The head of the Ukraine dossier in the Kremlin Kiriyenko, who started talking last month about victory if the war was really popular, spoke in the same days at the World Assembly of the Russian People, an Orthodox Christian organization led by Patriarch Kirill and by Malofeyev who is number two.
Dugin and Prokhanov gained access to the Kremlin inconsistently. Shortly before 2010, they were heard by the “Eminence Gray” Vladislav Surkov. Then that’s enough. They were once again marginal. But now this is no longer the case. “These days, Dugin’s vocabulary comes directly to Putin’s lips,” a source explained to Meduza, stating that if the President had hardly ever heard of him previously, everything has changed.
After the assassination, Putin took a “strong interest in Dugin”. He sent him a condolence telegram and encouraged administration contracts with the philosopher. A month after Dugina’s killing, Putin used one of his father’s favorite leaders, Anglo-Saxon hegemony in the West, then American and British.
Dugin, 60, whose father worked for the Crane before being transferred to customs after his son’s arrest in 1983, then studied at the Civil Aviation Academy. For a few years he played the rebel beatnik. But after the collapse of the USSR he had taught, thanks to Prokhanov, at the General Staff Academy which developed in the early 1990s as a bastion against the government of Boris Yeltsin and his liberal reformers, in favor of a syncretism between nationalism and sovietism. From his lessons he drew the essay “Fundamentals of geopolitics”, published in 1997, still in use now in the various military academies, in which the return of the USSR, Eurasia is called for. A book that, as Dugin said, was “open source software” that everyone could copy.

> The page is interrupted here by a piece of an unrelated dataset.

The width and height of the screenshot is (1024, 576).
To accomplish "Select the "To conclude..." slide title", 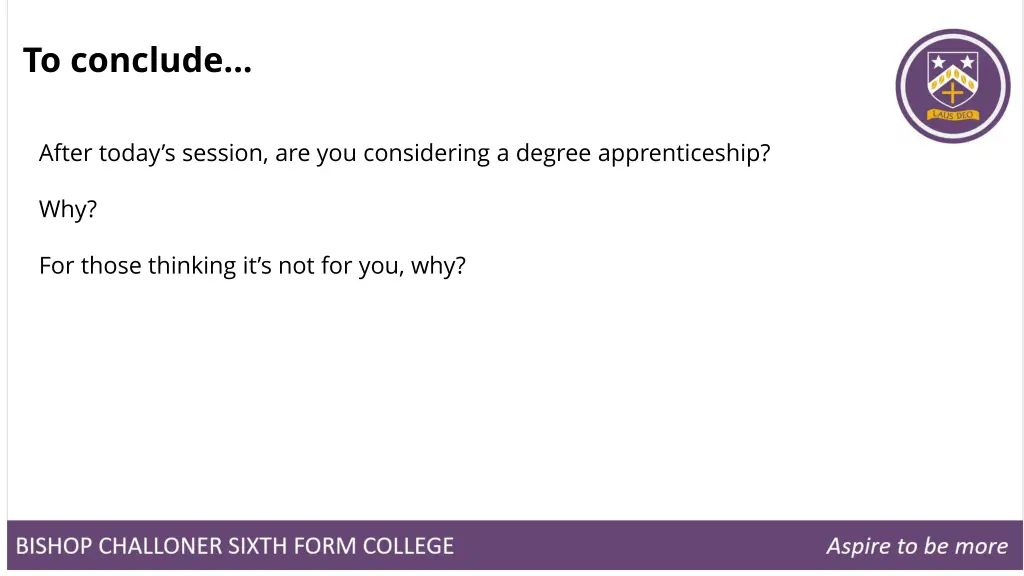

His ideology has veered towards even more extremist tones. A few hours ago, on television, the philosopher who as a young man did not hide his sympathies for Nazism, said he agreed with Kadyrov’s words on the holy war against the West. The country is engaged, he said, “in an Orthodox, final, apocalyptic and eschatological battle: Orthodox Rus against the antichrist. This is the goal of the special military operation”.